The same underlying data serves all three audiences. The difference is the level of aggregation and the framing: specifics for developers, summaries for managers, narratives for executives.


Automating the health check

Running a codebase health check manually is valuable but expensive. It takes days of senior developer time, and the results start going stale the moment the check is complete.

The better approach is to automate the baseline and reserve human judgement for interpretation. Automated tools can measure dependency age, test coverage, dead code ratios, and security pattern consistency.

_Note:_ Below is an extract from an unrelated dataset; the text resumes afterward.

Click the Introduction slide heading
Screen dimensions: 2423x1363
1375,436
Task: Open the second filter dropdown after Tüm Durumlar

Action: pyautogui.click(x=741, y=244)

Humans provide the context that turns measurements into decisions: which findings matter most given the team's roadmap, which risks are acceptable given the product stage, and which improvements will yield the highest return.

VibeRails automates the health check process by scanning your entire codebase using AI analysis and producing structured reports at all three levels – developer detail, manager summaries, and executive risk narratives. Because VibeRails runs locally using your own AI subscription, your code doesn't go through VibeRails servers – requests go directly to your AI provider. And because it analyses the full codebase rather than individual PRs, it catches the systemic issues that incremental review misses.

A codebase health check is not a one-time event. It is a recurring practice. Run it quarterly, track the trends, and use the results to guide where your team invests its limited time. The first health check tells you where you stand. The second one tells you whether you are getting better or worse.


Limits and tradeoffs

  • It can miss context. Treat findings as prompts for investigation, not verdicts.
  • False positives happen. Plan a quick triage pass before you schedule work.
  • Privacy depends on your model setup. If you use a cloud model, relevant code is sent to that provider; local models can keep inference on your own hardware.